** EXERCISE BRIEF **
Below are the entries; give again exactly the lines from the one mentioning "Task: Sort by the Coin column header" through the one mentioning "Task: Click the route 874 highway shield", inclusive.
(RECORDS FOR THIS TASK begins)
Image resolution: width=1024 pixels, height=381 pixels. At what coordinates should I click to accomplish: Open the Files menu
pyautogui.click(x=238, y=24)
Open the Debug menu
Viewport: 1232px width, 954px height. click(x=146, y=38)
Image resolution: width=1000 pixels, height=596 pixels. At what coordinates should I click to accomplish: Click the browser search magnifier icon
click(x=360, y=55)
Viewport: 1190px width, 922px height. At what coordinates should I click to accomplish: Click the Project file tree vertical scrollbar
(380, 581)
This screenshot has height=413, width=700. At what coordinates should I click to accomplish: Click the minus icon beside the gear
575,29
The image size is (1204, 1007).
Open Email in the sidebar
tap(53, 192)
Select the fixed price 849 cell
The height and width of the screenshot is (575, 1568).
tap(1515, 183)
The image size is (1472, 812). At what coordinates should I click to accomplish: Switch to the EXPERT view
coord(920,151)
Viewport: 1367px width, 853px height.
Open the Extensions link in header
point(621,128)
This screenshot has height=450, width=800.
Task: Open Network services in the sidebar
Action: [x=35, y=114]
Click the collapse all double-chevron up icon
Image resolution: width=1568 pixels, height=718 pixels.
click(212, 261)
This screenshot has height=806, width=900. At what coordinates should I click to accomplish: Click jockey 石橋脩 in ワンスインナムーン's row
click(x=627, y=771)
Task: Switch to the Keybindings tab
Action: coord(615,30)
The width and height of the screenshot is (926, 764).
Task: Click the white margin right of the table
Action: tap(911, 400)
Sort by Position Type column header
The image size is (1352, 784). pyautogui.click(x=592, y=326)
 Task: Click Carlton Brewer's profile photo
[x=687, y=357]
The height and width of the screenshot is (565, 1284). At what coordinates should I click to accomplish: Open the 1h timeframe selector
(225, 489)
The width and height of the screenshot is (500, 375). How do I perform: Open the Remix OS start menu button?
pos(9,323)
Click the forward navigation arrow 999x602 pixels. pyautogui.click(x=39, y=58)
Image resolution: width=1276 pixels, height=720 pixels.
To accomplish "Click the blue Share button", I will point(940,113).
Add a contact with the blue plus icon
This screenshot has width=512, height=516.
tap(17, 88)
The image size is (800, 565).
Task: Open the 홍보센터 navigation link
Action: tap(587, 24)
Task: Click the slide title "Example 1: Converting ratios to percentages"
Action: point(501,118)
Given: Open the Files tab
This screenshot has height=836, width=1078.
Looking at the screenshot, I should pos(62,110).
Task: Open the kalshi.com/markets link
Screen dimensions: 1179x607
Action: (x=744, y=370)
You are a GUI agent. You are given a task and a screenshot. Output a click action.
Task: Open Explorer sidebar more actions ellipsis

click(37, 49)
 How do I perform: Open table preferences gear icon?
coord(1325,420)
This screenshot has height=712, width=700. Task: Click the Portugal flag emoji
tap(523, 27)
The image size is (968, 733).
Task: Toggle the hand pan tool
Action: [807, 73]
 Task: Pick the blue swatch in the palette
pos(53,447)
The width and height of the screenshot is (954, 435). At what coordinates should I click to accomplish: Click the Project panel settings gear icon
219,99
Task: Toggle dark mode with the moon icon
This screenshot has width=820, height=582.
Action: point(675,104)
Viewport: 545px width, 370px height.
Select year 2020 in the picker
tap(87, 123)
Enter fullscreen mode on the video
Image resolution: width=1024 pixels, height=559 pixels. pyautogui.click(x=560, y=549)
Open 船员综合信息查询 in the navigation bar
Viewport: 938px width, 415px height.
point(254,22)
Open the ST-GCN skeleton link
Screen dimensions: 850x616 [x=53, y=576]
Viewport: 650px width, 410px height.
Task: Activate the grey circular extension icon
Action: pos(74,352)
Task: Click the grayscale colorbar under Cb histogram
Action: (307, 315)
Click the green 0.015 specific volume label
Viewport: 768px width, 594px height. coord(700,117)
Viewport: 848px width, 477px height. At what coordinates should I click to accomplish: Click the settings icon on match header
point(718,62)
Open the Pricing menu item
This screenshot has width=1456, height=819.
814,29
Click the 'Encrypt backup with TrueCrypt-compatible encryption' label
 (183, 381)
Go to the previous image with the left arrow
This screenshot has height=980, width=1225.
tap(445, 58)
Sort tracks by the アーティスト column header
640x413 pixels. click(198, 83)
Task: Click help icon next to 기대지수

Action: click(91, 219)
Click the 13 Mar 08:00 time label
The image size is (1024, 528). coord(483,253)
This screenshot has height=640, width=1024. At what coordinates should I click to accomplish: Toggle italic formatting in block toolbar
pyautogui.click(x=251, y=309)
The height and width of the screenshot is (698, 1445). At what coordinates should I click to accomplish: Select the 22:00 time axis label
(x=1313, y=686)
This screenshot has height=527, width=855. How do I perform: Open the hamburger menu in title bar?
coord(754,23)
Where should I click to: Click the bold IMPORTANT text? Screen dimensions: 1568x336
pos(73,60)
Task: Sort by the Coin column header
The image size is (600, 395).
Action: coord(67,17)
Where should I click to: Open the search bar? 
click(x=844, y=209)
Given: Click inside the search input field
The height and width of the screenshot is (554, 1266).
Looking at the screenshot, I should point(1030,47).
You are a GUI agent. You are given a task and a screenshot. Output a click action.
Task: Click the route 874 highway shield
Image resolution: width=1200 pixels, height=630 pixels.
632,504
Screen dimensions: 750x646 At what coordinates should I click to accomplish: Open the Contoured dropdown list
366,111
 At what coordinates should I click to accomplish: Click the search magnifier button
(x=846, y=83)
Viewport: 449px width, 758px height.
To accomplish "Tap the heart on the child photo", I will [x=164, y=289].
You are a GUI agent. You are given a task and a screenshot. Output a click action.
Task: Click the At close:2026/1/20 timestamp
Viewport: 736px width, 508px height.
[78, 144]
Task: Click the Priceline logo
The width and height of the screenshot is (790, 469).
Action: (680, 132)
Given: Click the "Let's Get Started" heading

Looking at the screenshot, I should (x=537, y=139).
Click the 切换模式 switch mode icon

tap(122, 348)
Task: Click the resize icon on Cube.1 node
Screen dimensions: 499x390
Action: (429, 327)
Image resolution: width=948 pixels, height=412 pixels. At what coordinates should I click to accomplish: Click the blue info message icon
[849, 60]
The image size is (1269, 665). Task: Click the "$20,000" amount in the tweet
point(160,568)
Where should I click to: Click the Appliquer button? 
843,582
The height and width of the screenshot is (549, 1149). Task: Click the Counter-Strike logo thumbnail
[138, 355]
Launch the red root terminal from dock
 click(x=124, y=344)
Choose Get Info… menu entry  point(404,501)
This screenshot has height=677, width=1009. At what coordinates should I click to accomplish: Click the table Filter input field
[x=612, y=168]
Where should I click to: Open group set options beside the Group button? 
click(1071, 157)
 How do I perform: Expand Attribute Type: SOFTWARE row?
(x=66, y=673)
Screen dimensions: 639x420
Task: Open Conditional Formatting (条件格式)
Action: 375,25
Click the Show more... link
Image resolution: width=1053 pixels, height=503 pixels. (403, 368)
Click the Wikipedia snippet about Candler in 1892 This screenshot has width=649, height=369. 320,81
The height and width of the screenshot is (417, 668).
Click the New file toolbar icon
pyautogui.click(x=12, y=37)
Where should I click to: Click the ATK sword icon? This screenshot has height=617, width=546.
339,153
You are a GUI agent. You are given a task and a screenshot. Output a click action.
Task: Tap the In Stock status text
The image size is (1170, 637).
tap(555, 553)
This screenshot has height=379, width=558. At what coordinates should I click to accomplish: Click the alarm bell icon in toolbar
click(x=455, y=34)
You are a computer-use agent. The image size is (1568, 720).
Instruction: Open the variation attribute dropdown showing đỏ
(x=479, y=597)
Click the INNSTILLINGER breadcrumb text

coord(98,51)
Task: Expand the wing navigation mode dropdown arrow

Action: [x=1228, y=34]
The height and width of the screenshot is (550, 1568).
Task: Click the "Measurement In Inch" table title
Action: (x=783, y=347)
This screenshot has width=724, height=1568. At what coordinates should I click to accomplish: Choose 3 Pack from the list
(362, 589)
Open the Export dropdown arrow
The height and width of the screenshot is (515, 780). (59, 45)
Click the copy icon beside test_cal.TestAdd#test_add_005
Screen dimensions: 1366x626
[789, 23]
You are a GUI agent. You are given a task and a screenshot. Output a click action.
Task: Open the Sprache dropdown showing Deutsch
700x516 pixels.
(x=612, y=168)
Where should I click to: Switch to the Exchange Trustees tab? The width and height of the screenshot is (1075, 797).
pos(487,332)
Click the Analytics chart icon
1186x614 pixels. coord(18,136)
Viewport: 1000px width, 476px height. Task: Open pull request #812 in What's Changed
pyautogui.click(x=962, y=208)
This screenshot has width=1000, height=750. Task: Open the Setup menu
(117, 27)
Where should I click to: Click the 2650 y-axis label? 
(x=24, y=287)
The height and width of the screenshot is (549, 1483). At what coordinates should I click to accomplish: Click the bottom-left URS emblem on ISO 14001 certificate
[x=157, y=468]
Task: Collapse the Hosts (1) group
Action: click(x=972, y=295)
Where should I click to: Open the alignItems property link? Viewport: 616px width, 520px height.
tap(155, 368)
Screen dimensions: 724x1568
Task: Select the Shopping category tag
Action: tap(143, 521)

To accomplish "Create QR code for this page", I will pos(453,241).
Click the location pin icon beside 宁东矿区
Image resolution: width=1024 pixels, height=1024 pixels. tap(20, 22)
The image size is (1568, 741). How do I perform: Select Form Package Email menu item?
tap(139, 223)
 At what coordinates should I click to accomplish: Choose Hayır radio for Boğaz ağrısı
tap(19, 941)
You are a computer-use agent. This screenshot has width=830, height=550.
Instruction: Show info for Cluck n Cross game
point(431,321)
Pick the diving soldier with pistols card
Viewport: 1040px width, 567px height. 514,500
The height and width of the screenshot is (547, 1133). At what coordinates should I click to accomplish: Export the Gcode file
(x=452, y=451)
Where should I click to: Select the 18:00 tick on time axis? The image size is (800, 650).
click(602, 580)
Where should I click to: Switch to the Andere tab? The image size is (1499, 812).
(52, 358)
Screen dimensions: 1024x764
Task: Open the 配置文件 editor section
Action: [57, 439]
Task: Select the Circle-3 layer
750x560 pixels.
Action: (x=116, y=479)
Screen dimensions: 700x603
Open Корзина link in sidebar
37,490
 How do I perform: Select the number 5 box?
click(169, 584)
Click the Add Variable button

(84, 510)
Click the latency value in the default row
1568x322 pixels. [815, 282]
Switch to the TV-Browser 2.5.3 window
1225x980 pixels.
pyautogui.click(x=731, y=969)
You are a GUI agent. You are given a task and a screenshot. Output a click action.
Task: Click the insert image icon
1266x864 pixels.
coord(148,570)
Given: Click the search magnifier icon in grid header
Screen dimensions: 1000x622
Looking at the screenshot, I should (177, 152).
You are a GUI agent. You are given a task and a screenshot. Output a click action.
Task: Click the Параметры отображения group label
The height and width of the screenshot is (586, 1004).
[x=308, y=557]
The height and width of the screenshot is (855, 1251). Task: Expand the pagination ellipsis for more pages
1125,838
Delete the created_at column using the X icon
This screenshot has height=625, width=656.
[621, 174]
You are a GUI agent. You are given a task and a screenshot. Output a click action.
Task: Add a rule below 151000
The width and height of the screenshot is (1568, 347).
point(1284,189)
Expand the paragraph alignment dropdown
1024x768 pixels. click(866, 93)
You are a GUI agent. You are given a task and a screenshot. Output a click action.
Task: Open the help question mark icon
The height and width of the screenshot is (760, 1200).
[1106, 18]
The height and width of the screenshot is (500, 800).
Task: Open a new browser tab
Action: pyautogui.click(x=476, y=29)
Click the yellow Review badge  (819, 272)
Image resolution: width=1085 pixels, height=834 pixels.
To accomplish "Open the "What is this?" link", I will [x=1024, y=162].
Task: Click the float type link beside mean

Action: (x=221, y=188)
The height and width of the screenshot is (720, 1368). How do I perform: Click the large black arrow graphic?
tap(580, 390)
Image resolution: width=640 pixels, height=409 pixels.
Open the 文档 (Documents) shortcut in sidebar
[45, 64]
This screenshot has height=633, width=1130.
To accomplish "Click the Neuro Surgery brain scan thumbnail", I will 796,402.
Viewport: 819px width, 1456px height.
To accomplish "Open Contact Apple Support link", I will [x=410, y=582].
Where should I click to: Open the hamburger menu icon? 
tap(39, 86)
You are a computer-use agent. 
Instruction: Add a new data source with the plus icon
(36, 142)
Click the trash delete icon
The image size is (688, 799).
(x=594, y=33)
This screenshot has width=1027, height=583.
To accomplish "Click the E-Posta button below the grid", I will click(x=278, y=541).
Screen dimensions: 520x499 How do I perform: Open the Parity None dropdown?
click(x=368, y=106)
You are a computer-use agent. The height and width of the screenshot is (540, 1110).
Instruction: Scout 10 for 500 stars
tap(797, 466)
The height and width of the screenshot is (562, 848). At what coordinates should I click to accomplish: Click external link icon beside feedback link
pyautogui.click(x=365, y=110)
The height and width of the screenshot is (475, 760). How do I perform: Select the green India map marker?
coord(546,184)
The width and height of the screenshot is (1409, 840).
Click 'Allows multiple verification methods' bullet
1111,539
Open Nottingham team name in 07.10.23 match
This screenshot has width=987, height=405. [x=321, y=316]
(RECORDS FOR THIS TASK ends)
** ANSWER BOX **
Task: Sort by the Coin column header
The image size is (600, 395).
Action: coord(67,17)
Where should I click to: Open the search bar? 
click(x=844, y=209)
Given: Click inside the search input field
The height and width of the screenshot is (554, 1266).
Looking at the screenshot, I should point(1030,47).
You are a GUI agent. You are given a task and a screenshot. Output a click action.
Task: Click the route 874 highway shield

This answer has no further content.